Task goal
Filter the listing so that only lines with the word "computer" remain.

Extracted material
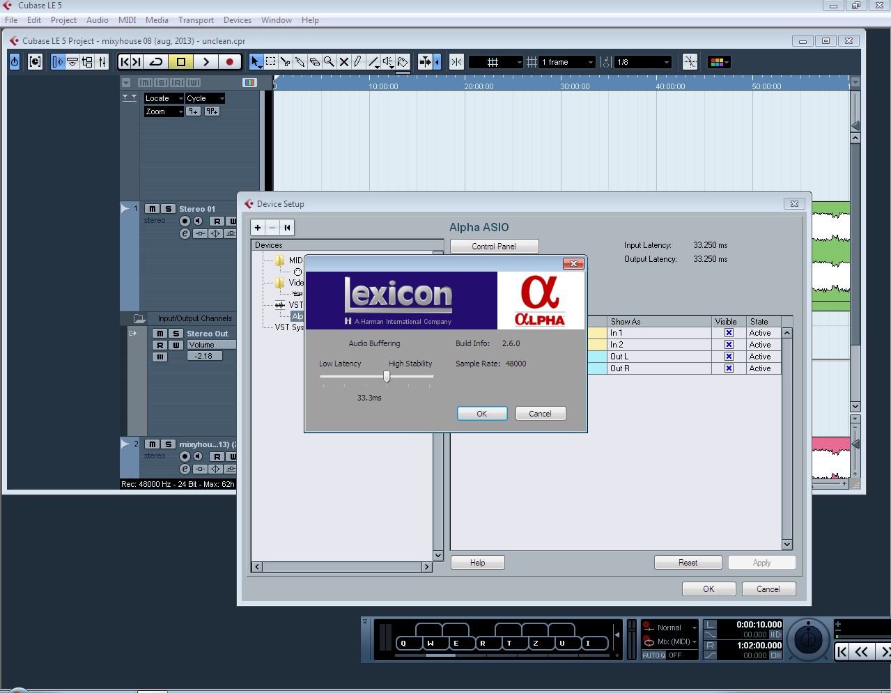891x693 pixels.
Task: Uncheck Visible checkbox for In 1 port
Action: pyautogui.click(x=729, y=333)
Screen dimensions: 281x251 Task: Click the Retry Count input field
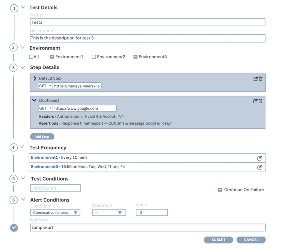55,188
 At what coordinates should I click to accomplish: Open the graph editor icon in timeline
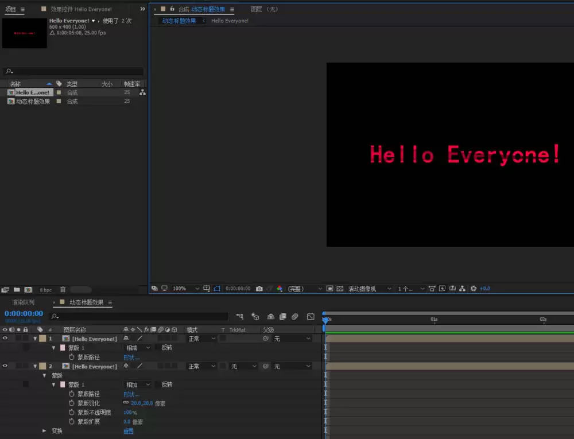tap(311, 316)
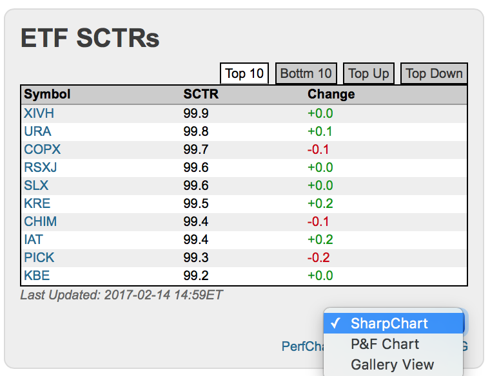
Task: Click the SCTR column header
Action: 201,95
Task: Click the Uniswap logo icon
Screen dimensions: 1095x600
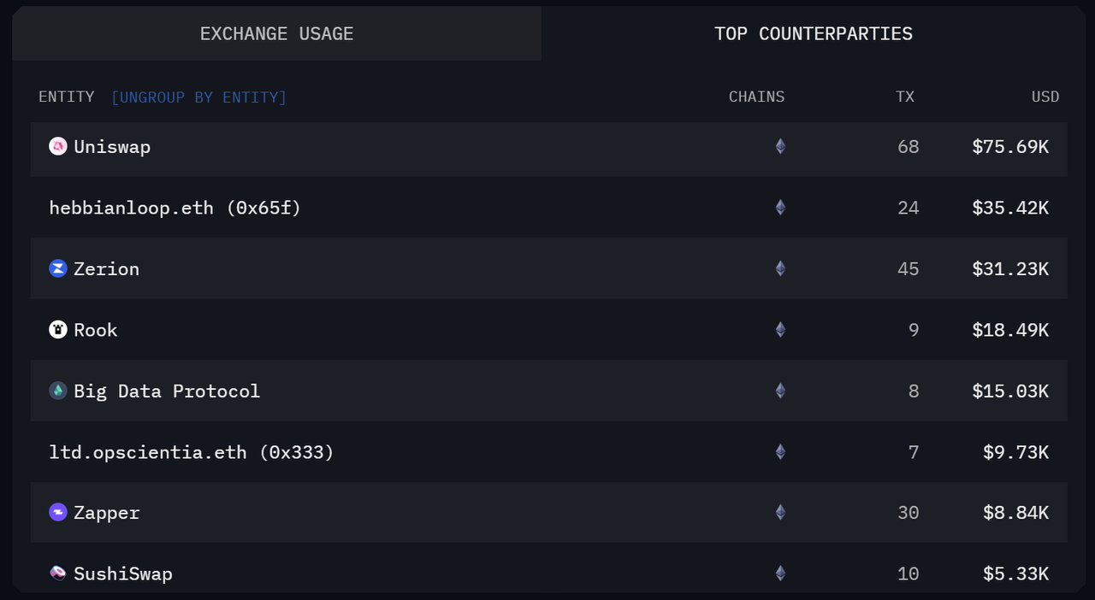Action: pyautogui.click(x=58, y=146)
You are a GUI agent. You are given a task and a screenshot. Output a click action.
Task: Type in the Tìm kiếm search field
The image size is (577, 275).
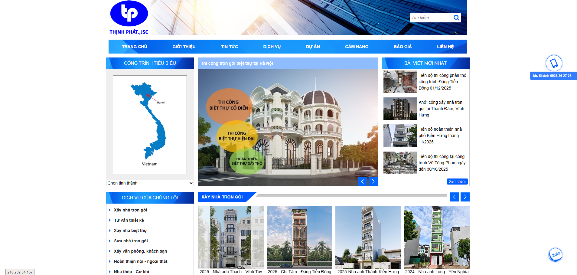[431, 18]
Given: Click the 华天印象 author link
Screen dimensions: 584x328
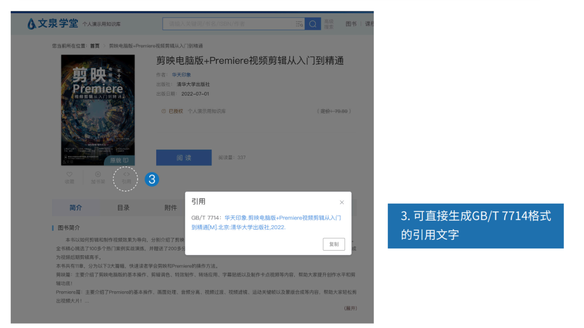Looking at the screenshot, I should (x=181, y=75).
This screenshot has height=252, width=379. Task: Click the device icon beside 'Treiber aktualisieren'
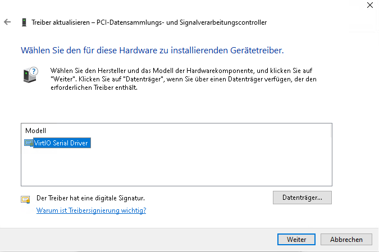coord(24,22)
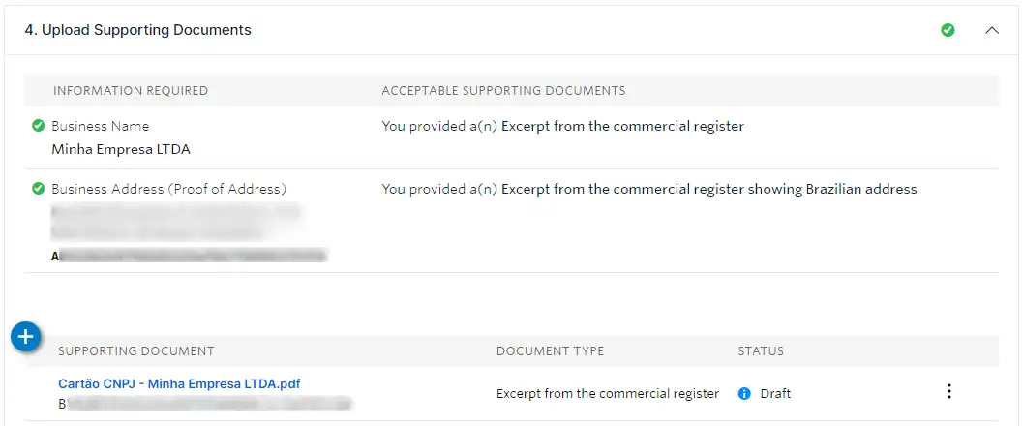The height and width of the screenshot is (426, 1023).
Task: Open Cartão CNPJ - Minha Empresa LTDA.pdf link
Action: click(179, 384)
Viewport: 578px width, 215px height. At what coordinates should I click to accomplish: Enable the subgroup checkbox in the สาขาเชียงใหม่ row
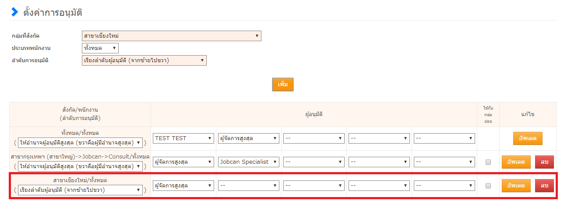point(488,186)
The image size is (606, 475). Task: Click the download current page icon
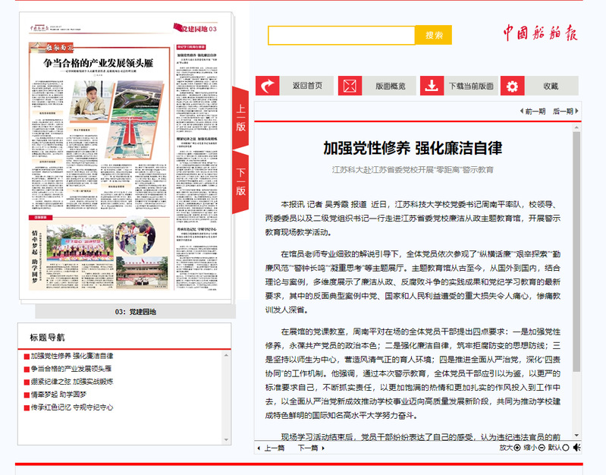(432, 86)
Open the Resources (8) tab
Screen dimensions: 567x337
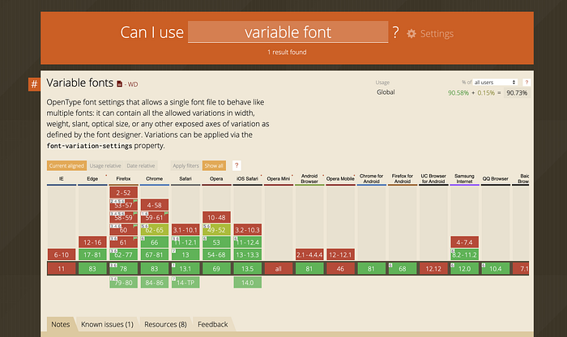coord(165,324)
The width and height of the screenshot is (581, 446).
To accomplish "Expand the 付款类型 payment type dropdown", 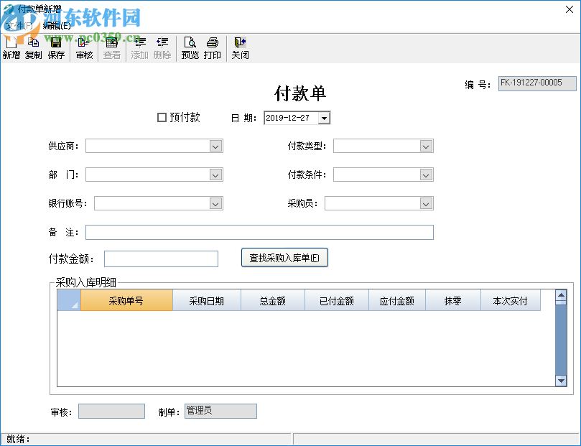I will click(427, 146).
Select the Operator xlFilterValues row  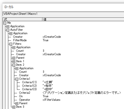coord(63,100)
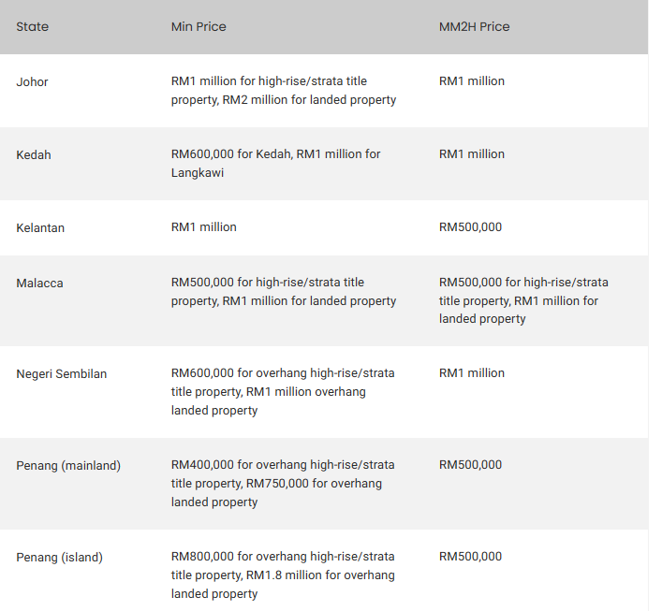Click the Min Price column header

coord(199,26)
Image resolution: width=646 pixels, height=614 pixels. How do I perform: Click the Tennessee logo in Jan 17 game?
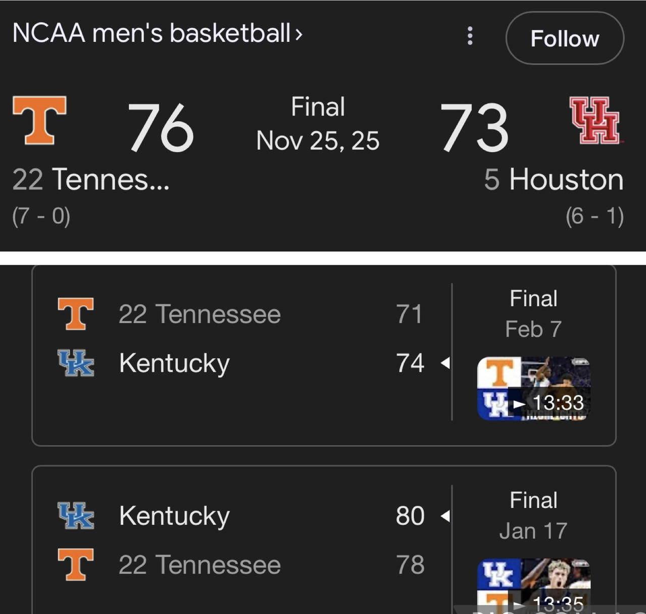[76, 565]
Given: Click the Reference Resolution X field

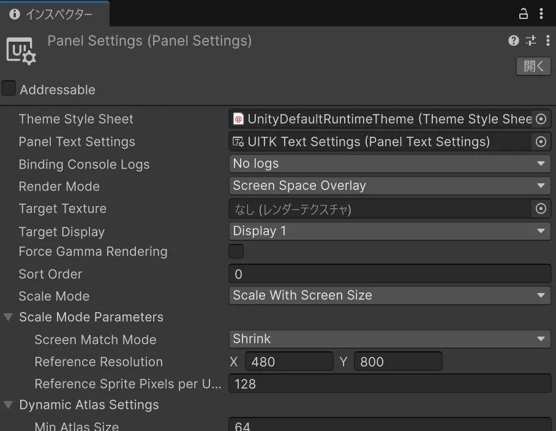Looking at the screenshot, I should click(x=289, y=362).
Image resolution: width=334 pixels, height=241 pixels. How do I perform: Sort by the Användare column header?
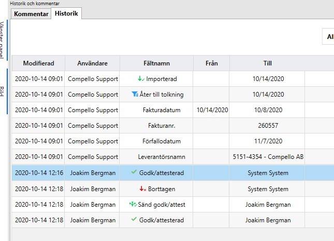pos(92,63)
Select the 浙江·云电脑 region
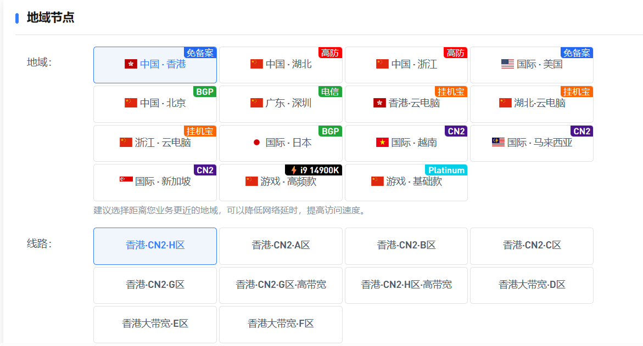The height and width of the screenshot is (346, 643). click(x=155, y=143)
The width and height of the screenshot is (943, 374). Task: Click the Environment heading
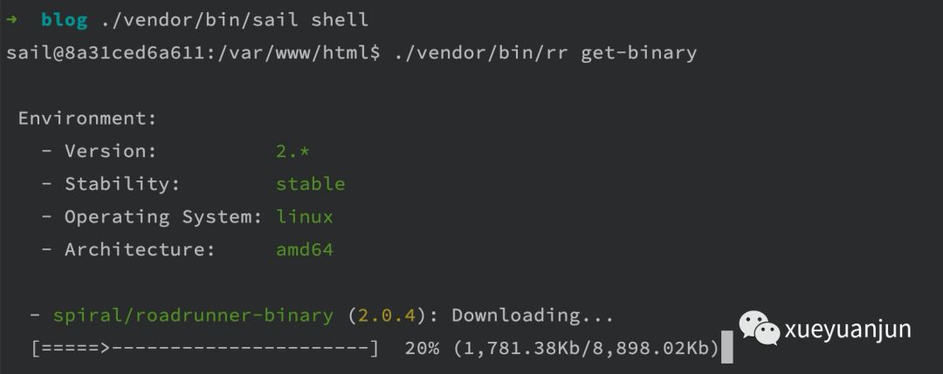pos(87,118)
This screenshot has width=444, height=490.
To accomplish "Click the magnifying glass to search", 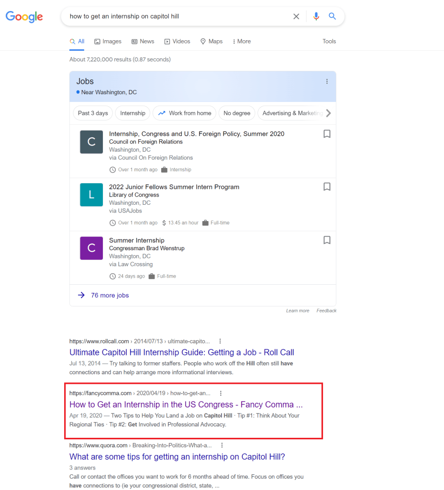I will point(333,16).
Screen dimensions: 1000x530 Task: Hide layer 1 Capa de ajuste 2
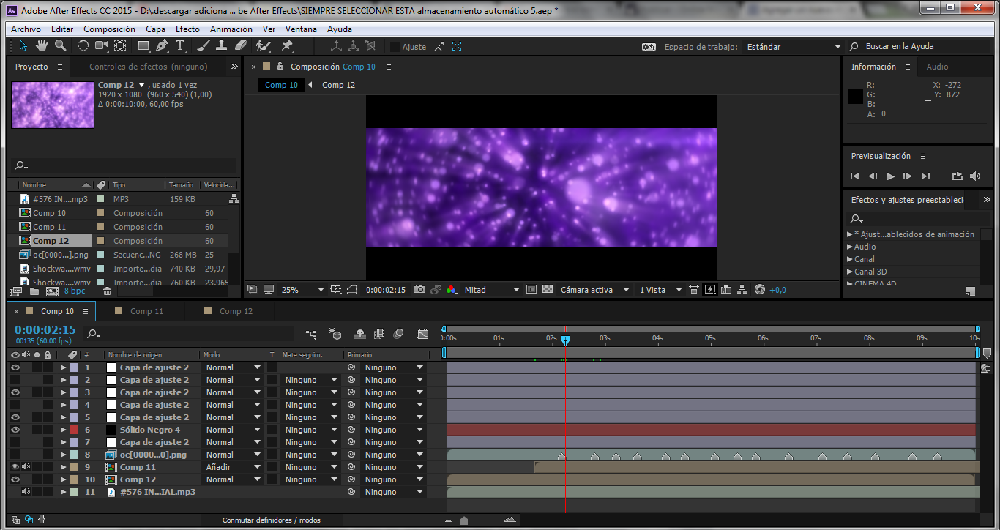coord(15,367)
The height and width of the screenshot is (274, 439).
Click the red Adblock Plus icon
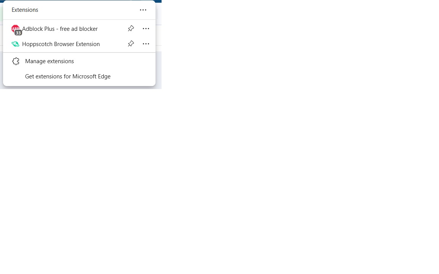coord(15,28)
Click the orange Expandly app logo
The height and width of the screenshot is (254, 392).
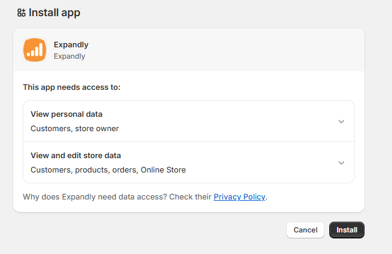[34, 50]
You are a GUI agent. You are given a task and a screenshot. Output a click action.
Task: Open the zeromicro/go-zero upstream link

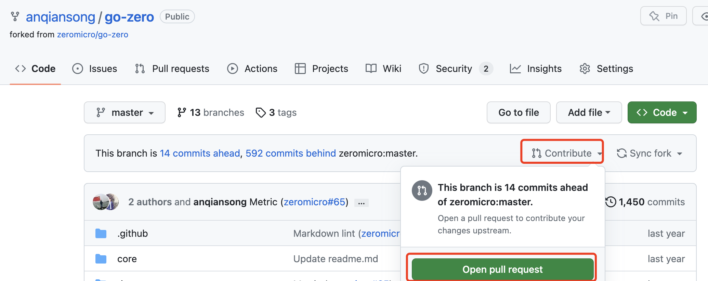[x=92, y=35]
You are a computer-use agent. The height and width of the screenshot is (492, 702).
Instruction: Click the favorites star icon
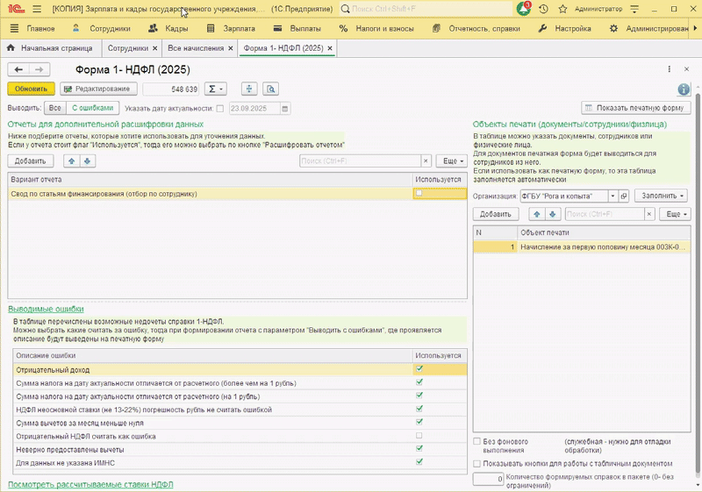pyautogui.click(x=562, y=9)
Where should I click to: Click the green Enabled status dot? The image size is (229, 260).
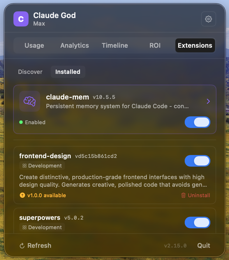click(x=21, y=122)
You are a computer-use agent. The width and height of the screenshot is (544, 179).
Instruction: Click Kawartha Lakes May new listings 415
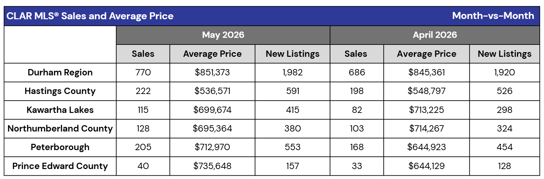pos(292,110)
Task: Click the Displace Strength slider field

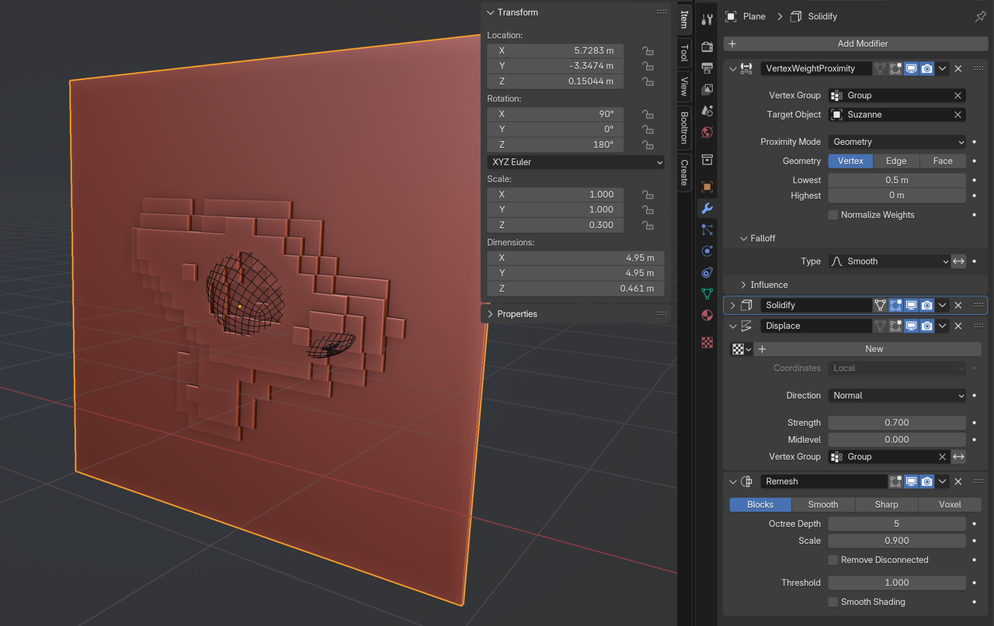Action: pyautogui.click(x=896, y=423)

Exercise result
You are a computer-use agent. The height and width of the screenshot is (492, 702).
You are a computer-use agent. The width and height of the screenshot is (544, 179).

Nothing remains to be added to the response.